Yesterday, with Win as my guide, I walked through the market amidst the constant jabbering and curious eyes of women, sole rulers of this domain, who sell any creature that slithers, swims, flaps, and flies and anything that grows from tree or earth. Men hover about, flirting with the young ones and gossiping with any with tongue and ears. Baskets and tables were stacked with pyramids of fruits and mounds of vegetables new to my eyes. One fruit has the brown scales of a snake; a second, small, round, and red in color, has crinkly spines like a baby porcupine; and another that looks like a ball of worn leather holds drops of white flesh sweet as pure sugar.

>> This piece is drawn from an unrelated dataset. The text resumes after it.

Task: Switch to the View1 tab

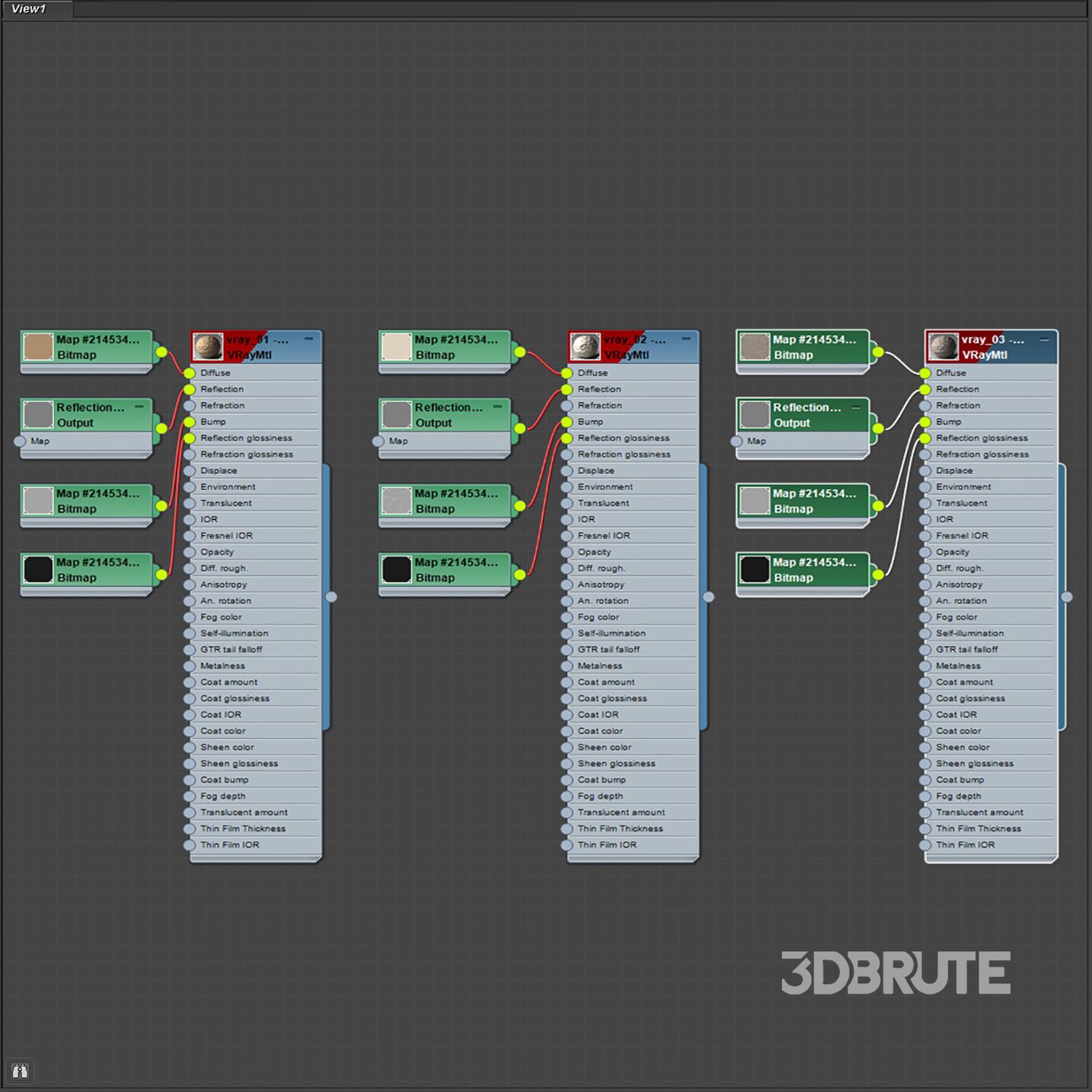Action: click(x=29, y=9)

One of the women sliced open the spiny fruit and offered me the white flesh cupped inside. I stood with my hands at my sides until Win bid me take it. Though it has been more than a year since I have been away from the Rialto, the prohibitions we live under are hard to escape—they burrow like termites into your being. Forbidden like a common prostitute from touching fruit in the market, I have to struggle to break this unwanted habit. It is not easy to be a free man. What Win takes for granted without pause—touching, squeezing, and sampling the fruitmonger’s offerings—are gifts for me to savor. The prickly fruit in my hand, its sweet, moist flesh in my mouth, I felt a free man, my soul unshackled.

You will be jealous when I tell you of my home, even though its walls are made of wood, its floor of split bamboo, and its roof cane and plaster mixed with lime—houses of brick and stone are few, even for foreign traders. It is mine alone. Peguans build houses only a single story high, for they think it an insult to their honor to live under others; and the men here, mired in superstition, are afraid for their souls if a woman’s private parts were to pass above their heads. What a dishonored race they would think us poor Venetian Israelites, stacked family upon family, in a warren of quarters carved one from the other.

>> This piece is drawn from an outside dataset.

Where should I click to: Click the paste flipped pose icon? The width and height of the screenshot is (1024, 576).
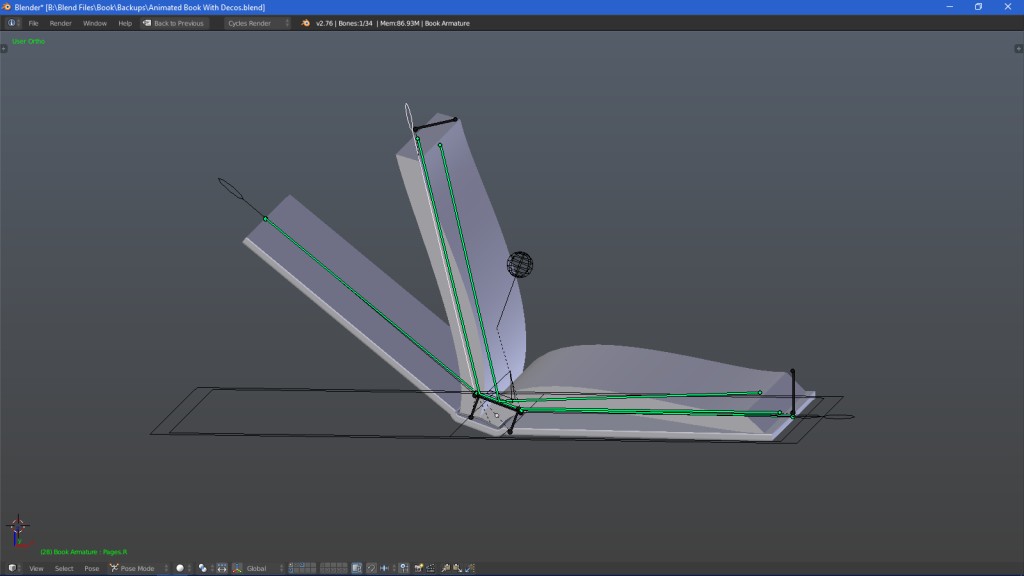(469, 568)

I have a feeling that this house will bring us good fortune. Whenever I tell a Peguan I live in the house of Massimo the Genoese, they bow their heads and with a slight smile say it is a very auspicious house. One Peguan trader told me that my house bore healthy fruit.

Lush coconut palms shade the verandah. They must bear tasty flesh and refreshing liquid. Likely, the Genoese was a generous man who shared his bounty with others.

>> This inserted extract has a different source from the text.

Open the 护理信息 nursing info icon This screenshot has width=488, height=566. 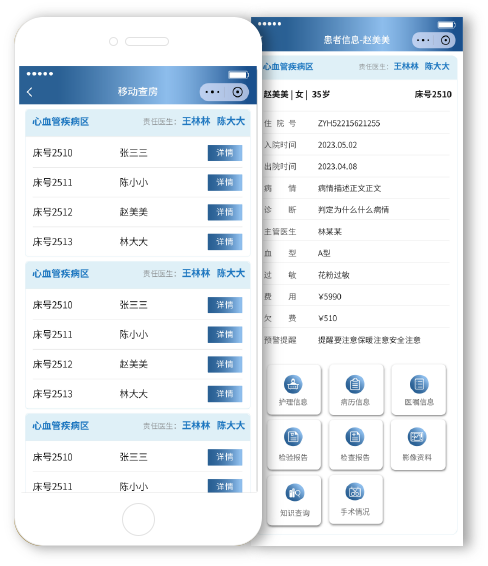(293, 390)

Curtains made of wooden beads, not doors, separate the rooms and keep the house cool. I feel like a child at play pushing the beads with my hands when I pass from my sleeping room to the room where I eat my meals and write these letters, cross-legged before a low table under the light of an oil lamp. An old woman named Khaing, who served the Genoese, cooks and sweeps for me. She hides herself in the back of the house, and I do not see her unless I want to.

The house is raised above the ground about five feet and an open verandah covered by the steep-sloping roof stretches the width of the house. Here Win and I speak in the cool air of the morning before setting out on our day, and in the evening when the city turns quiet. How I savor the simple pleasure of standing on my own verandah and watching life’s procession. Do the Gentiles truly believe we would mock their holidays and holy parades if they allowed us open balconies on which to stand? What do they fear we would contaminate by our gaze that they forbid us balconies and brick our windows?

This is a city of wood, not stones, and the danger of fire always lurks. Fire wardens patrol the streets and check to make sure that everyone, Peguan or foreigner, cooks only in pits of prescribed depths and at the prescribed hours. They fear fire so much you cannot even smoke a pipe in these streets. I can still see the smoke-blackened ground where houses once stood near the street of the Portuguese, where Win tells me a half year ago a wind-whipped fire began and consumed dozens of houses and pagodas. The king made sure those responsible paid in blood for their carelessness.